= Lucille Ramish =

American linguist and missionary

Lucille Ramish

Lucille Mabel Ramish (11 June 1928 – 27 November 1990) was an American linguist and missionary with the Overseas Missionary Fellowship active in British Malaya.

==Early life and education==
Ramish was born on 11 June 1928 in Richmond, Virginia to Charles Ramish. She had a sister. She studied at the Vineland High School and began attending the Gordon College of Theology and Missions in Boston in 1948. At college, she was an honor student and a member of the Greek Club and of Phi Beta Theta. She graduated from Brown University with degrees in arts and religious education.

==Career==
Having learnt Mandarin, Ramish left for Singapore in January 1954. She joined the China Inland Mission in March and was sent to the town of Skudai in Johor. There, she and her fellow missionaries held weekly Evangelistic meetings. They also organised classes for teenage girls on Saturday evenings and Sunday school for children. However, they reportedly had little success. Ramish had been sent to the town of Chaah, also within Johor, by early 1956. The missionaries there reportedly had greater success with converting the locals.

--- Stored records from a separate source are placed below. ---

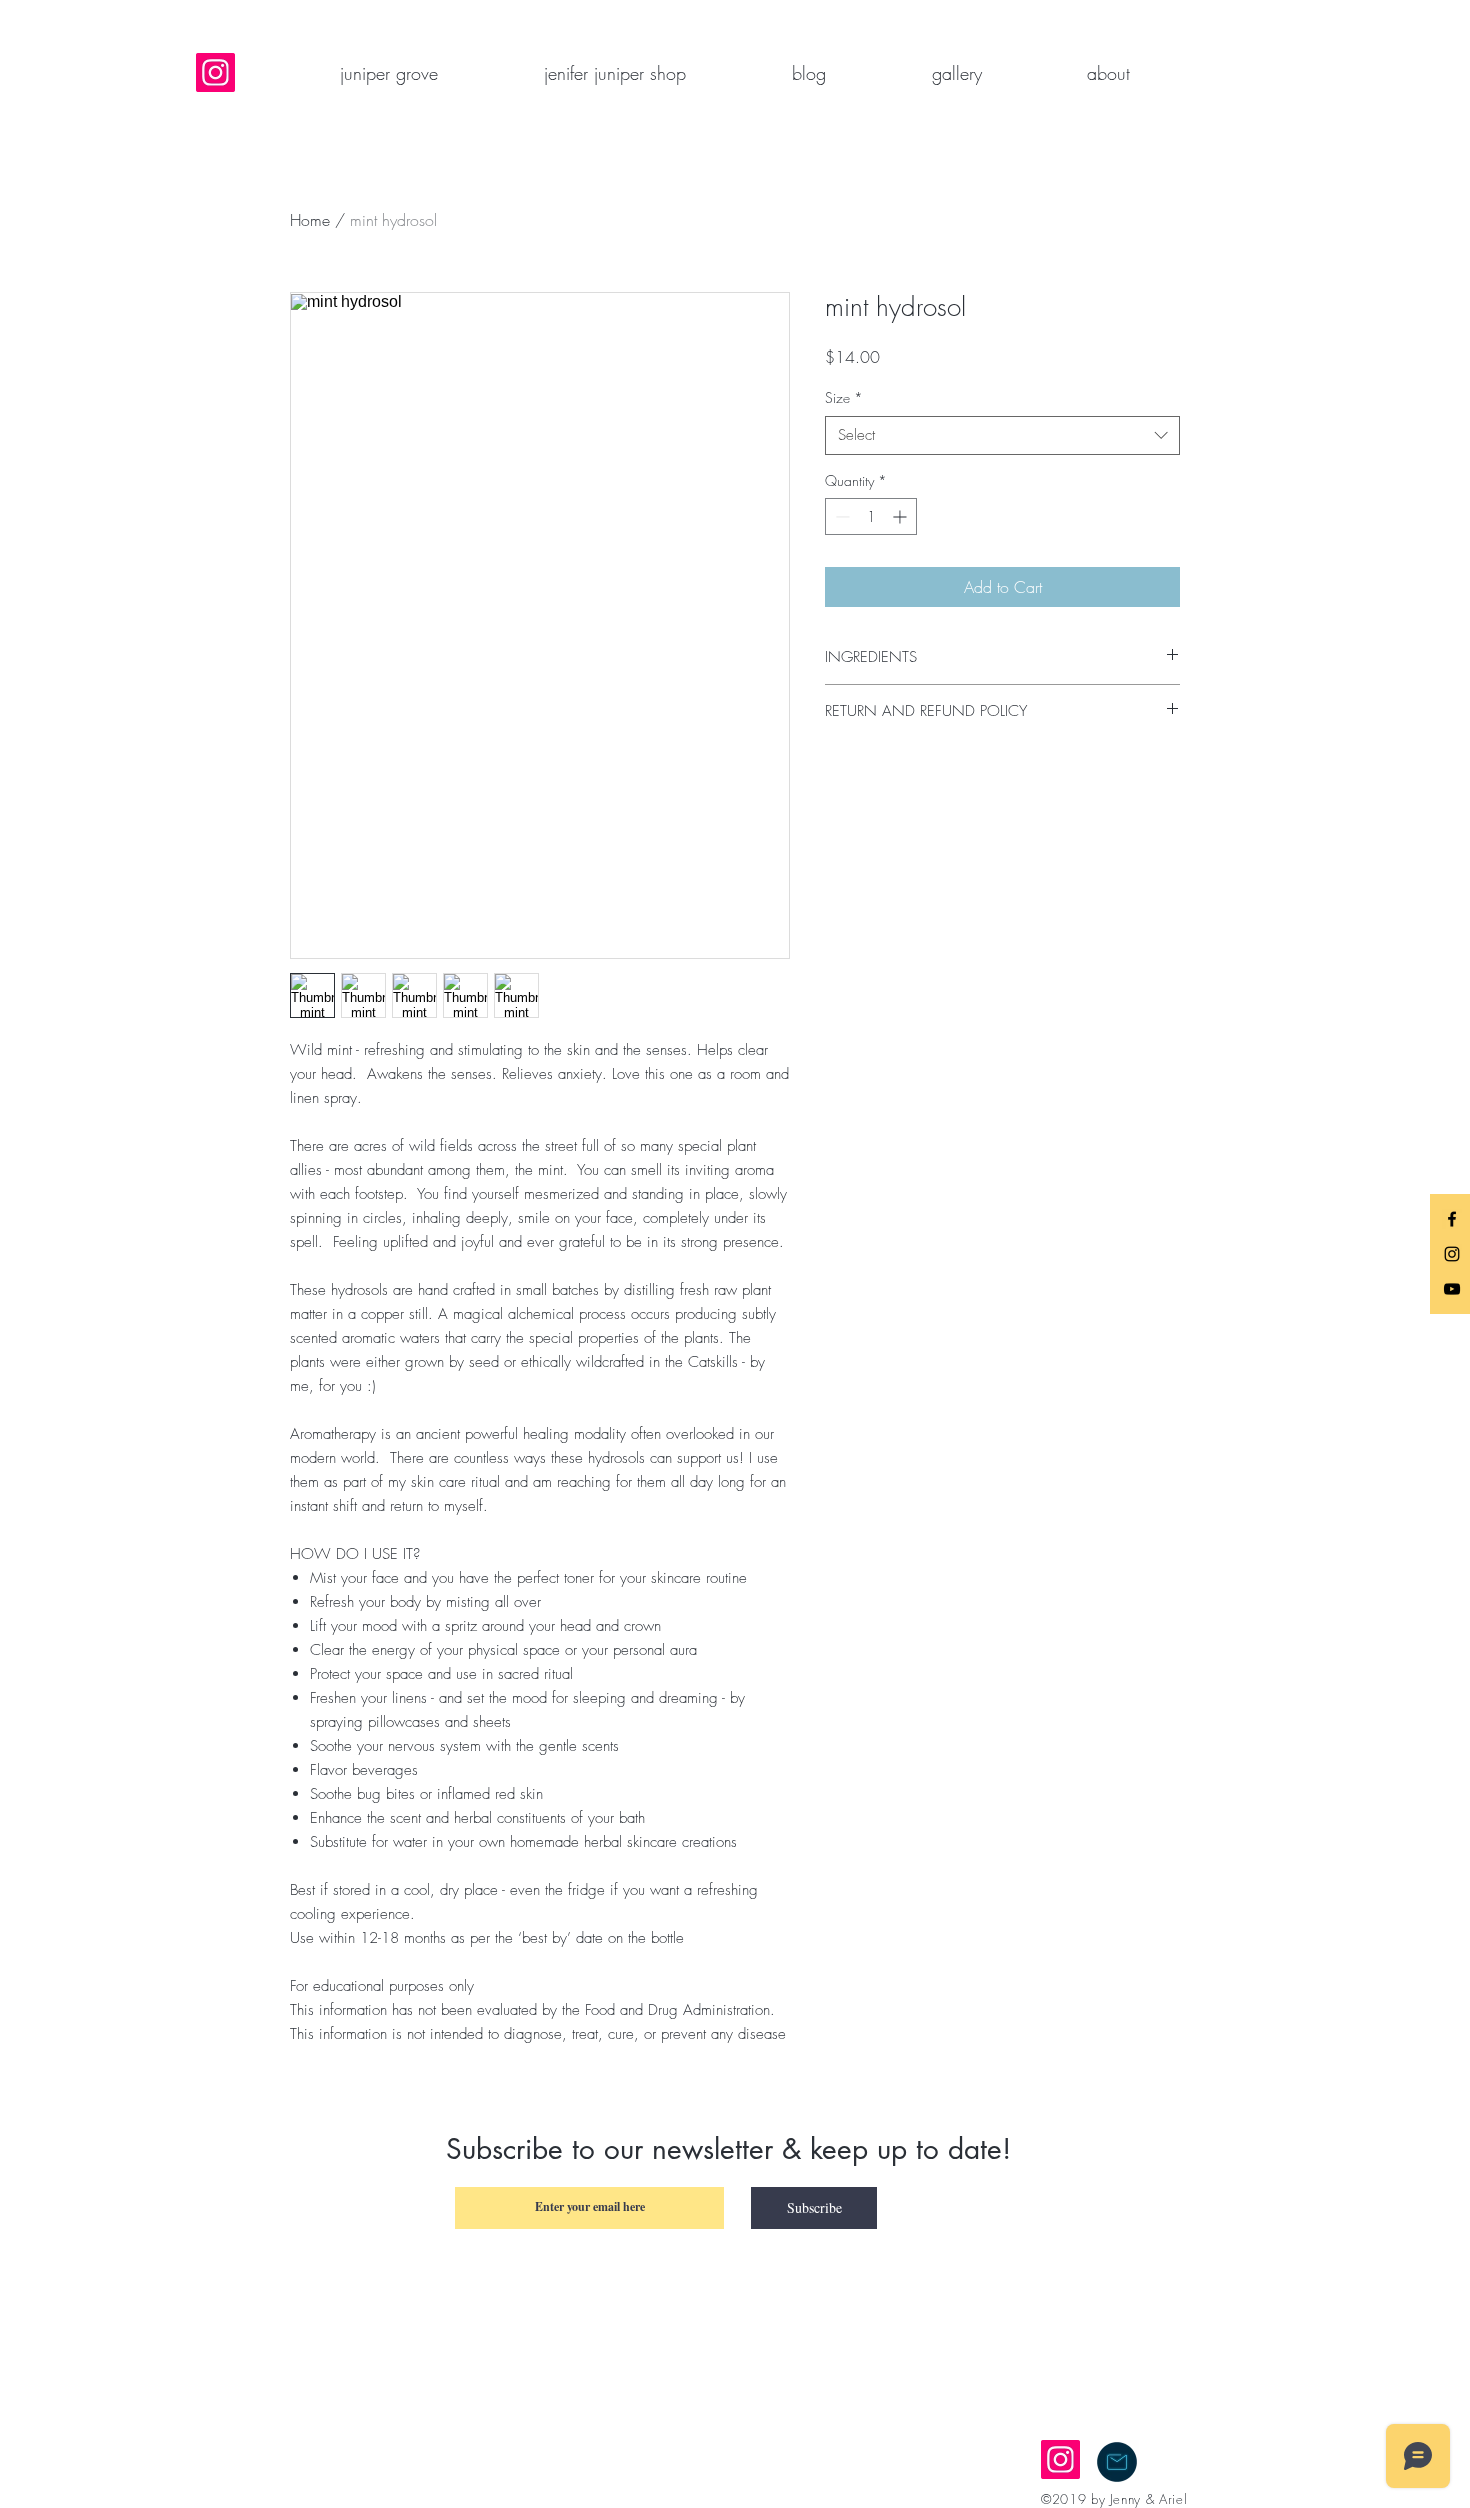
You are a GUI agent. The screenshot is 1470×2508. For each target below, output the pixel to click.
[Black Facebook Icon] (1452, 1219)
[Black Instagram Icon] (1452, 1254)
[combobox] (1002, 435)
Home (310, 220)
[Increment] (901, 516)
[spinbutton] (871, 516)
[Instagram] (215, 72)
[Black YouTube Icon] (1452, 1289)
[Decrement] (840, 516)
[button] (1108, 73)
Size (844, 397)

In 1957, Ramish became an instructor of English at the Chinese-language Nanyang University in Singapore. As religious work was not allowed on campus, she held religious meetings for Christian students at her apartment. This led to the formation of the Nanyang University Christian Fellowship. She remained at the university for seven years before she made the decision to return to Brown University in 1964 to study applied linguistics. Ramish returned to Singapore with a PhD in linguistics in 1970 and resumed her position at the Nanyang University. She also worked with the Language Centre of the China Inland Mission, which had by then been renamed the Overseas Missionary Fellowship. In May 1974, Ramish was appointed the acting director of the university's Language Centre. By April 1976, she had been made the centre's director.

In October 1977, Ramish established the Evangel Baptist Church with June Lane, a friend of hers. Ramish left the Overseas Missionary Fellowship in 1977 to "protect her freedom to witness on and off the campus of Nanyang University in Singapore". However, she returned to the organisation in 1980. In 1988, she was named Alumni of the Year by the Gordon College.

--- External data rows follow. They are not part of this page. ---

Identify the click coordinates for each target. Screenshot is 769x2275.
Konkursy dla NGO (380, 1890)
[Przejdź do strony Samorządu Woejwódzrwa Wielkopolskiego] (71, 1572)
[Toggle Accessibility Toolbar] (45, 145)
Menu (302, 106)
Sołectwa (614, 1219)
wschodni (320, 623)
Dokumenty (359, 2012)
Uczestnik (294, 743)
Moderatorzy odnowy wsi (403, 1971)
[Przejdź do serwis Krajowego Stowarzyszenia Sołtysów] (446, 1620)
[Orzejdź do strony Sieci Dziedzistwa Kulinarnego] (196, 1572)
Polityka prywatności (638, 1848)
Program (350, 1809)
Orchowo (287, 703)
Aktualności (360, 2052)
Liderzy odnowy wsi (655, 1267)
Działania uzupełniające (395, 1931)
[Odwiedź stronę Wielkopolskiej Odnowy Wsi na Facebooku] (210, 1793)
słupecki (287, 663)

==Personal life and death==
Ramish was a member of the Covenant Orthodox Presbyterian Church. She considered Mandarin a difficult language to learn. She first met June Lane, the wife of Overseas Missionary Fellowship director Denis Lane, in 1970. Lane assisted her in the various religious meetings that she held. In the 1980s, Ramish was diagnosed with ovarian cancer. She returned to Boston in 1990 and was accompanied by Lane. She died at the New England Baptist Hospital in Boston on 27 November of that year. She was buried at the Vernon Grove Cemetery in Milford, Massachusetts.